== Data for analysis ==
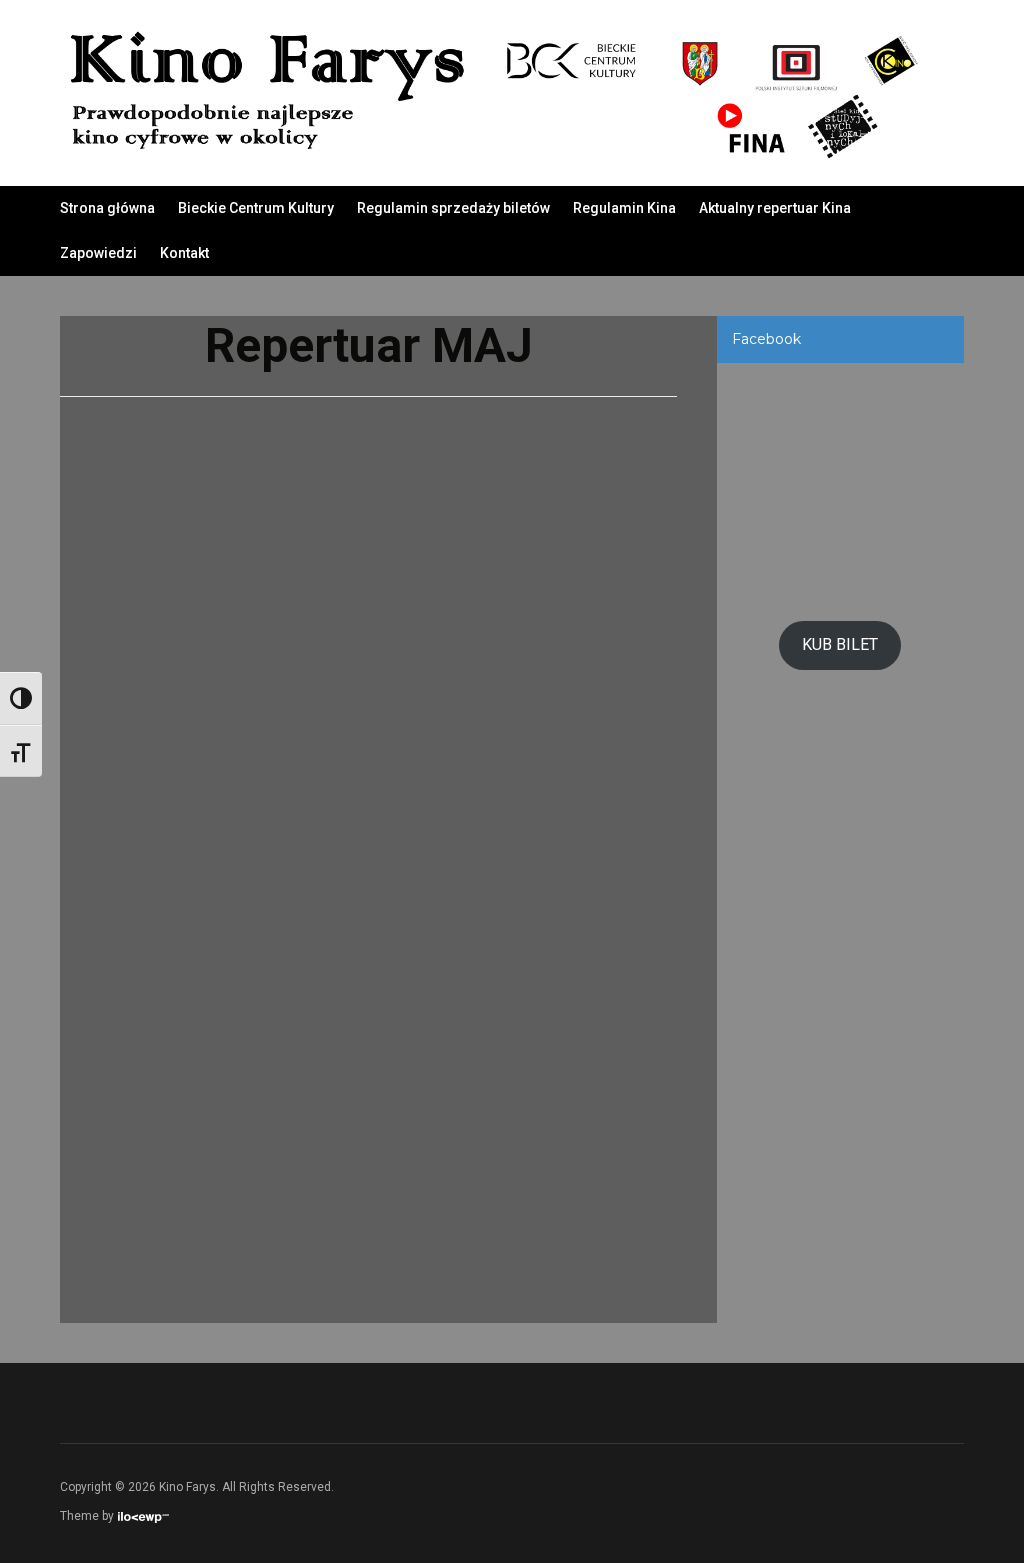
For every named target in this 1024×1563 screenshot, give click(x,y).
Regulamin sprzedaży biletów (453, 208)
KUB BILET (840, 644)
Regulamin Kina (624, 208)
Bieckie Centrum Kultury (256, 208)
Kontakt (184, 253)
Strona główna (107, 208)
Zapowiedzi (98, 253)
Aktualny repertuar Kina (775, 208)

...

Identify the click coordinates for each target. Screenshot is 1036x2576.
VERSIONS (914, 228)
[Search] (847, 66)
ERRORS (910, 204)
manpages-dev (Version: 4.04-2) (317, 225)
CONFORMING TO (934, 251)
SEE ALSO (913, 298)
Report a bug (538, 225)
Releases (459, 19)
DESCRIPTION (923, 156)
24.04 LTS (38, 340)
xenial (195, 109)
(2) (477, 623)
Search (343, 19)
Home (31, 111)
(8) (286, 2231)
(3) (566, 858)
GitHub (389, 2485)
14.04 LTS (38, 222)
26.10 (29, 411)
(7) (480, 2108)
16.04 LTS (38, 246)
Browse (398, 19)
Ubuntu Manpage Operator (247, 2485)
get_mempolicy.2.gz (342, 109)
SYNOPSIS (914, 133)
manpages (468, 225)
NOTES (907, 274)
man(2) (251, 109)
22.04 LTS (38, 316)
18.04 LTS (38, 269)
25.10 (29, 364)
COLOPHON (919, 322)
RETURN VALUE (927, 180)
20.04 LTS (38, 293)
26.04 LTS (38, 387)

==

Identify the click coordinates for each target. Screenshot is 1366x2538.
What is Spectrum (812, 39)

== Assignment ==
What you give back must be the stretch above, starting at the line with "Releases (459, 19)" and ending at the line with "Browse (398, 19)", copied exactly.

== Response area ==
Releases (459, 19)
DESCRIPTION (923, 156)
24.04 LTS (38, 340)
xenial (195, 109)
(2) (477, 623)
Search (343, 19)
Home (31, 111)
(8) (286, 2231)
(3) (566, 858)
GitHub (389, 2485)
14.04 LTS (38, 222)
26.10 (29, 411)
(7) (480, 2108)
16.04 LTS (38, 246)
Browse (398, 19)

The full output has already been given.